Diante da grandeza de tudo;
Ir em frente será sempre uma grande virtude;
Até que a sorte ou o acaso entrelacem as mãos;
Ter a coragem para olhar o que ainda não se vê;
Recuar, às vezes, é demonstração de sabedoria;
Esquecer e lembrar não são antíteses. São dependências;
Zangar-se não ajuda em nada além de reforçar, sonhar.
Envelhecer a alma é pregar o corpo em cruz de dor;
Diante do que foi e do que será, fiquemos sempre com o que se amou.
Esmagar pensamentos em linhas tortuosas só trará mais de si mesmo;
Juntar os cacos do prazer e da dor e colocar dentro de uma redoma ajuda a esquadrinhar
Um caminho tão certo de que haverá uma chegada e um ponto para lugar algum.
Logo ali, hemos  de sentar. Olhando um para o outro e dar muita risada das dores, prazeres e atores.
Horrível seria se não tivéssemos a chance de ter vivido entre tantos pontos em tanto cantos...
Oh, céus descompassados! Tu és testemunha viva de que só se vai até onde se pode.
Garantir que tudo seja apenas matéria do que se deseja é brincar de ser deus.
Assim que eu passar a ser um pouco de espírito, juro que perturbarei teus instintos tintos, 
Bom seria se assim o fosse. Eternidade não tem piedade nem de si.... imagine de ti e de mim!
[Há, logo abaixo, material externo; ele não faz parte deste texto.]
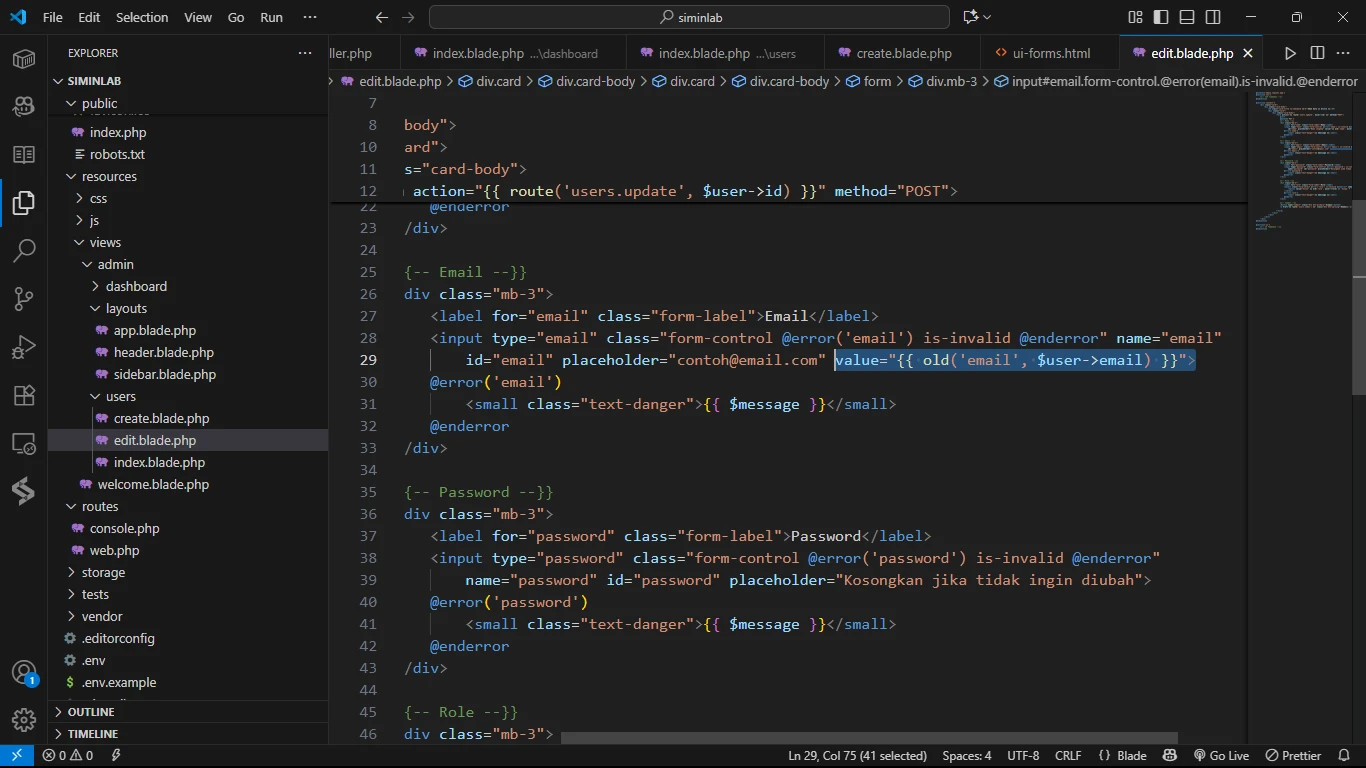Screen dimensions: 1366x768
Task: Open the Source Control view
Action: pos(24,298)
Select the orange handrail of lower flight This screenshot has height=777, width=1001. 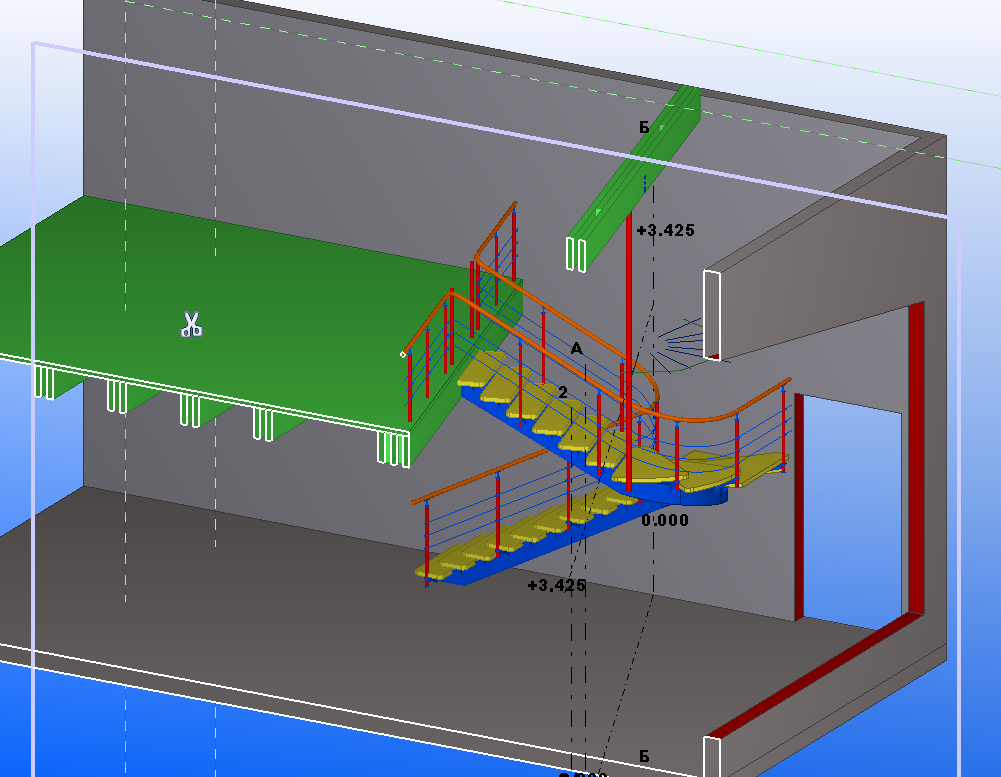[479, 478]
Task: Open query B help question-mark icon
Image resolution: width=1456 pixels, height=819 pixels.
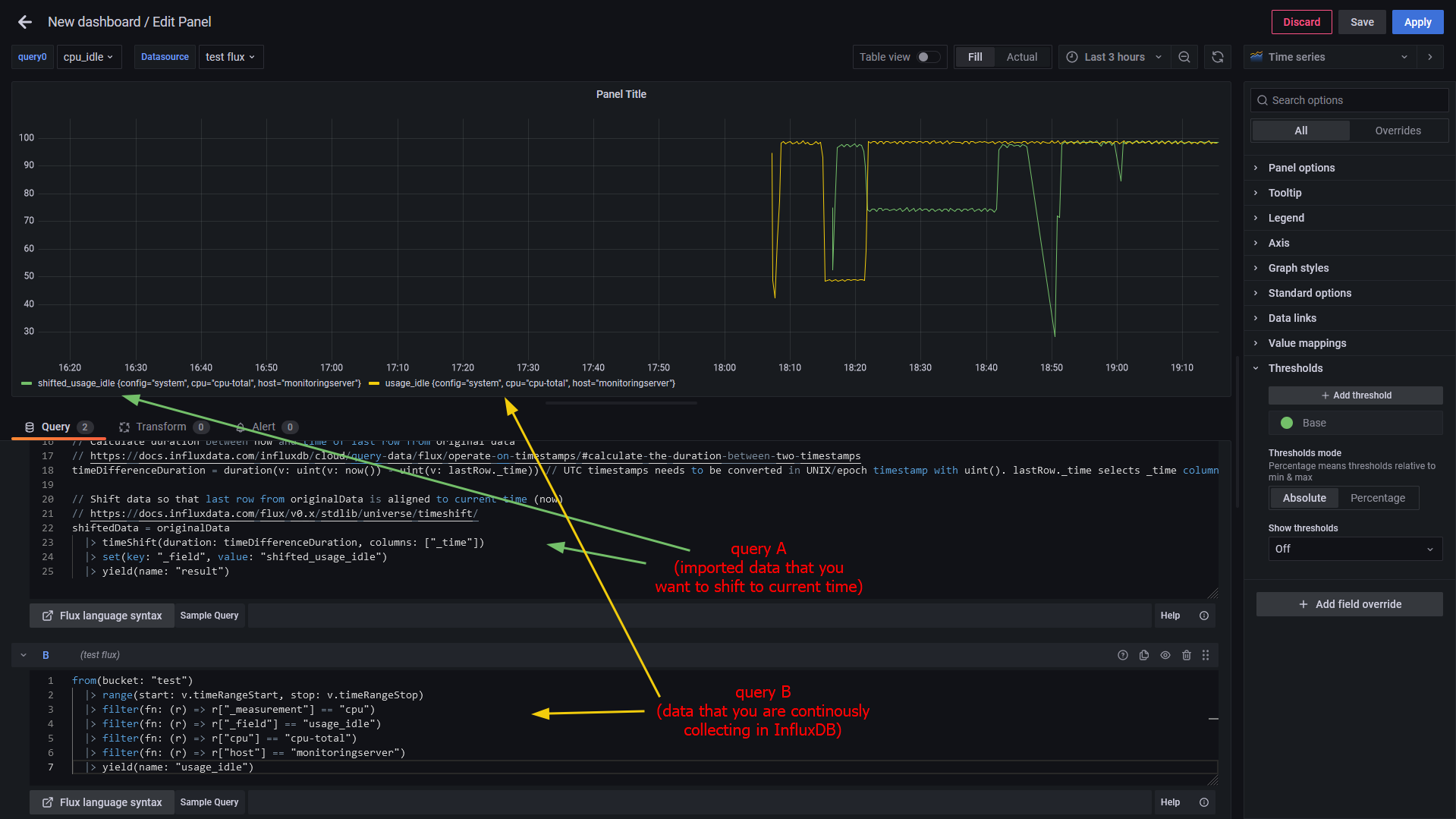Action: click(x=1123, y=655)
Enquanto isto não se consuma ou não se acostuma, vai-se brincando em teias de pensamentos fingidos 
Um toque imaginário alegra um coração refratário cheio de lembranças aquário
Terapia com correria entre sinapses elétricas
Errante e humilhante é te ter de longe como Conde sem título vagueado por melodias descompassadas
Amor eterno em esquinas paradas e deflagradas pelo medo. Medo. Cedo. Enredo sem autoria.
Mundo de efêmeros risos e prazeres desconsertados sempre à espera do acaso caso.
Orgulho se há de ter, sim! Não de dores ou de corredores sem fim, mas da esperança!